Extracted information:
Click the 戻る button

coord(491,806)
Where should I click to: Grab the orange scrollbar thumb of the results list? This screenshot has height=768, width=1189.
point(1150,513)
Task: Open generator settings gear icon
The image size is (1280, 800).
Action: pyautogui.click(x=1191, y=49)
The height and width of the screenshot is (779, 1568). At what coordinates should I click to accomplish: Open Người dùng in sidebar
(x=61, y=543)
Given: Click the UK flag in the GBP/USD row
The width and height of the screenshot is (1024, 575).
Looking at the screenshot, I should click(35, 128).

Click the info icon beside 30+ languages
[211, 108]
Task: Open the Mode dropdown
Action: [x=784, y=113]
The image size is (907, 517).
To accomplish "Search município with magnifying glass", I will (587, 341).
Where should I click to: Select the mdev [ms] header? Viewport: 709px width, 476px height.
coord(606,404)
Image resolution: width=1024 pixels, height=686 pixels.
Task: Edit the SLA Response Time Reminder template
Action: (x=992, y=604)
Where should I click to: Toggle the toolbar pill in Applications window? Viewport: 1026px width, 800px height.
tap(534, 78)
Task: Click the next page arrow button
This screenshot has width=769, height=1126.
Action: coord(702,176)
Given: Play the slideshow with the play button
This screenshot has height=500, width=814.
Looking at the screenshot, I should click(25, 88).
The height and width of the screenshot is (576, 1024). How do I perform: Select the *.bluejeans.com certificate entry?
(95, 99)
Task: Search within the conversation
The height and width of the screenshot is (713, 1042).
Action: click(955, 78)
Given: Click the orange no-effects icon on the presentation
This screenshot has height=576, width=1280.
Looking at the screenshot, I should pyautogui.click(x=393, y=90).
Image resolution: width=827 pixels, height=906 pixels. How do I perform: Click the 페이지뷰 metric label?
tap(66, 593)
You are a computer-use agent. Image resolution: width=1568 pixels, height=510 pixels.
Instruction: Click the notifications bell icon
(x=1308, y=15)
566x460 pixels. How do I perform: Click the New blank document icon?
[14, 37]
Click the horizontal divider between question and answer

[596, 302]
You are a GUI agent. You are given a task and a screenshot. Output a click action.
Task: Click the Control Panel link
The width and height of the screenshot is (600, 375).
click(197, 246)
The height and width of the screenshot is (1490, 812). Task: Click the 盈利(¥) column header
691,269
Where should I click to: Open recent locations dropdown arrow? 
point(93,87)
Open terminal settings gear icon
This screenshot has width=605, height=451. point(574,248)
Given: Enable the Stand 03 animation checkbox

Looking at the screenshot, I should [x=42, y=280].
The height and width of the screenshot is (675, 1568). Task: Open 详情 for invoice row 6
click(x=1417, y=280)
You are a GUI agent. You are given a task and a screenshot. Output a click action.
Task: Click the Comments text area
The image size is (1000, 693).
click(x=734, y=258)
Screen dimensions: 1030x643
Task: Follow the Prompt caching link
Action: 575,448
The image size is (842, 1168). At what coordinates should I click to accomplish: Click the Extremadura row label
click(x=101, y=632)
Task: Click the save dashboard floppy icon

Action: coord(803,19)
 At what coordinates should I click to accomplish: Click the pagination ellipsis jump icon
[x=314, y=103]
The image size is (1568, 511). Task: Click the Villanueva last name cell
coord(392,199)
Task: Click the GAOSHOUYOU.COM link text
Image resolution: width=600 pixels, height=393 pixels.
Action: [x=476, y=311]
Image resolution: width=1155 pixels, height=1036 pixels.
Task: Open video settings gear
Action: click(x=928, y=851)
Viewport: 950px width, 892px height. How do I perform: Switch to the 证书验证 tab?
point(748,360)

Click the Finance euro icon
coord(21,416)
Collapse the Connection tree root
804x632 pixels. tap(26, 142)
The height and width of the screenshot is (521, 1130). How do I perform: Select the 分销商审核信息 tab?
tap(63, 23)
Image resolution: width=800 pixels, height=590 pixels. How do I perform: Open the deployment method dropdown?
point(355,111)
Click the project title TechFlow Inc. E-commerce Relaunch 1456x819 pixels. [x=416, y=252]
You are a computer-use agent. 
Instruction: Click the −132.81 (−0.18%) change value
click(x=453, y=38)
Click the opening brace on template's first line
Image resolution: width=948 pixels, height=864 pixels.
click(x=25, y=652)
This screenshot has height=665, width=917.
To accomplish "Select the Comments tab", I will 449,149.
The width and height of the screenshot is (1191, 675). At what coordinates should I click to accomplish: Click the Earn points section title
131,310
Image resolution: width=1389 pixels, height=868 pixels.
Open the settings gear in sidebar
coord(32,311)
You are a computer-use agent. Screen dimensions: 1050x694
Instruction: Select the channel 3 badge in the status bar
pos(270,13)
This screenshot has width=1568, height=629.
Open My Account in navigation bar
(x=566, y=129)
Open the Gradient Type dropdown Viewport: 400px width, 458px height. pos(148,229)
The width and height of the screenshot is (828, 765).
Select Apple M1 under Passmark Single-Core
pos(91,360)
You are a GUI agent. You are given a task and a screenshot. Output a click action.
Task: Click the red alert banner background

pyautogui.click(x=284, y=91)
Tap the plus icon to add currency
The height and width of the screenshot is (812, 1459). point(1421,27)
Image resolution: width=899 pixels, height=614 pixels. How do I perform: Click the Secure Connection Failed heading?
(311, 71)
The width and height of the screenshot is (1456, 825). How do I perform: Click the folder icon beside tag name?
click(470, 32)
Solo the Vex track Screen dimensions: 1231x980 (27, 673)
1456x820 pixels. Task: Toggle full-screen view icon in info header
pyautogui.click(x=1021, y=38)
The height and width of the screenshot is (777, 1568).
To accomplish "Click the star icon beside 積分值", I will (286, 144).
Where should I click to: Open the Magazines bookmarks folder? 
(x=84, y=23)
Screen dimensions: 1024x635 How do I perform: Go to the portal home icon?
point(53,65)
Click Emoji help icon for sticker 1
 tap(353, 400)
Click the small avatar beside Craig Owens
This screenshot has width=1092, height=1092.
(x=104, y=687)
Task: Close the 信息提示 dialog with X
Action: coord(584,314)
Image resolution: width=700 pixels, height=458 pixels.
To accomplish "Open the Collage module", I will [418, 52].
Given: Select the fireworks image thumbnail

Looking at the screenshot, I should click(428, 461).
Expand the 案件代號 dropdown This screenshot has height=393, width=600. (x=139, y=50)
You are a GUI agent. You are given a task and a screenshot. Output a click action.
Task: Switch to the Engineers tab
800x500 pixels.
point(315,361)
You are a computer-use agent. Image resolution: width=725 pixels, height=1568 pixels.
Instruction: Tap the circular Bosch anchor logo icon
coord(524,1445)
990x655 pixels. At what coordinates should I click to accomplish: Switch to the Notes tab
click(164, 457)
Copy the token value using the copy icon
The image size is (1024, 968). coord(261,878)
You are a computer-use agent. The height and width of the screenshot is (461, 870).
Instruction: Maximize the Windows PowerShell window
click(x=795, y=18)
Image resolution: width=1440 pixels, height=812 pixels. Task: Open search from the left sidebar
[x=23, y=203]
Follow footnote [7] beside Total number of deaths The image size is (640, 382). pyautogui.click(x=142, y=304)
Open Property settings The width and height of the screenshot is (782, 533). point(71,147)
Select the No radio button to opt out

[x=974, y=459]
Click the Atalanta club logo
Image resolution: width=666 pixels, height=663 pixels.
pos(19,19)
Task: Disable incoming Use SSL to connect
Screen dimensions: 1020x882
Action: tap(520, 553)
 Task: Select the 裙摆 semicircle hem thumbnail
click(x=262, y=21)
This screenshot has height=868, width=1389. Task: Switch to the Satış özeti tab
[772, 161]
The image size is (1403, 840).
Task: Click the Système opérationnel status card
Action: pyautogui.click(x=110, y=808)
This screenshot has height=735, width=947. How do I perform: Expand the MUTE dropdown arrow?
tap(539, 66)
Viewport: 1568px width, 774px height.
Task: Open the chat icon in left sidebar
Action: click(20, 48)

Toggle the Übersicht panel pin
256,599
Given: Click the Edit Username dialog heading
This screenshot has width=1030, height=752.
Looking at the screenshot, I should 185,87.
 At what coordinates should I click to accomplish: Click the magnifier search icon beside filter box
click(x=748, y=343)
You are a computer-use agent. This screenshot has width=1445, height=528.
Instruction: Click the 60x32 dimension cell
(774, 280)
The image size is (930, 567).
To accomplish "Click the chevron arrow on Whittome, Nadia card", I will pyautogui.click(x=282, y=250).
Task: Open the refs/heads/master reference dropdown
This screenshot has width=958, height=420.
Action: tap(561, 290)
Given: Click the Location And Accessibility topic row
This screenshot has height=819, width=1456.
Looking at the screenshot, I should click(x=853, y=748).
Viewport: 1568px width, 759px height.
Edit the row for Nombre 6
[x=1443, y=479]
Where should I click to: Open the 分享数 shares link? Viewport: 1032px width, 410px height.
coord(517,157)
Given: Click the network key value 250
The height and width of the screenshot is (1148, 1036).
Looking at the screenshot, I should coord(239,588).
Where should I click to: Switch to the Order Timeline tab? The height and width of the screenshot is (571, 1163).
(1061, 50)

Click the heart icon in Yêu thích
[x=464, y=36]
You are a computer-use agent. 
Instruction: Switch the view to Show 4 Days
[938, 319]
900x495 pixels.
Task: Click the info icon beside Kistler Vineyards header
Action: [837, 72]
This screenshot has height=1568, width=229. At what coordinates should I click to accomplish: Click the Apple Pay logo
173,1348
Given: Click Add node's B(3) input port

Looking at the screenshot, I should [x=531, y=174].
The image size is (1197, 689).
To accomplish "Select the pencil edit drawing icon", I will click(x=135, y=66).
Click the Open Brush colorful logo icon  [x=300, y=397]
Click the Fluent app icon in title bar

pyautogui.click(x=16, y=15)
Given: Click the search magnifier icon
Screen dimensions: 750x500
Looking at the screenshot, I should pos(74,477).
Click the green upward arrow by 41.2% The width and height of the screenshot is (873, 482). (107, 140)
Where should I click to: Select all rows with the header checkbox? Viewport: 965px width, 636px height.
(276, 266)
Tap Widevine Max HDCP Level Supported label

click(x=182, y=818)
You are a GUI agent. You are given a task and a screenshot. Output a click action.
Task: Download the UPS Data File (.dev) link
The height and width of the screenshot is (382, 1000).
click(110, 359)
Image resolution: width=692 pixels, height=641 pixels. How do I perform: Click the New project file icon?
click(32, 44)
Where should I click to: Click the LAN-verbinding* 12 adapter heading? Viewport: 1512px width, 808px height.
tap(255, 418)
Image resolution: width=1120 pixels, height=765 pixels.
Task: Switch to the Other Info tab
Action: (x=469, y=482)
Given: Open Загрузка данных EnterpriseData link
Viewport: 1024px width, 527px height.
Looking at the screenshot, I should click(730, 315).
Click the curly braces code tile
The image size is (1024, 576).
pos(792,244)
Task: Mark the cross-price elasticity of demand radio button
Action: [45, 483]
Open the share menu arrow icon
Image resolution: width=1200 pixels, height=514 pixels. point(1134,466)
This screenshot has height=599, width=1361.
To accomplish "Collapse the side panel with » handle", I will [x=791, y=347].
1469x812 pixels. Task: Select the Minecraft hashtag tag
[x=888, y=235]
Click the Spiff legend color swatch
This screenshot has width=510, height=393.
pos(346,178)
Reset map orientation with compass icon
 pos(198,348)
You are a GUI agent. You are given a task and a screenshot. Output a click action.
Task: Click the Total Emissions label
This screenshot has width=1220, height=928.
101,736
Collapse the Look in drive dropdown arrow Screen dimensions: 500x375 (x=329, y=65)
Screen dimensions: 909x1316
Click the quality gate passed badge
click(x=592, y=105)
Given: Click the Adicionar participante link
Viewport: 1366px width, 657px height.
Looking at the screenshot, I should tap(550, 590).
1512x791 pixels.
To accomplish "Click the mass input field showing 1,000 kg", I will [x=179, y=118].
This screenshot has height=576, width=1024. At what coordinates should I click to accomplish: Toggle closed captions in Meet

Brief:
Find the line with "Task: Click the save dashboard floppy icon" in the material above. Reproduce it and each line after it up to and including the line with "Task: Click the GAOSHOUYOU.COM link text".

Response to this task:
Task: Click the save dashboard floppy icon

Action: coord(803,19)
 At what coordinates should I click to accomplish: Click the pagination ellipsis jump icon
[x=314, y=103]
The image size is (1568, 511). Task: Click the Villanueva last name cell
coord(392,199)
Task: Click the GAOSHOUYOU.COM link text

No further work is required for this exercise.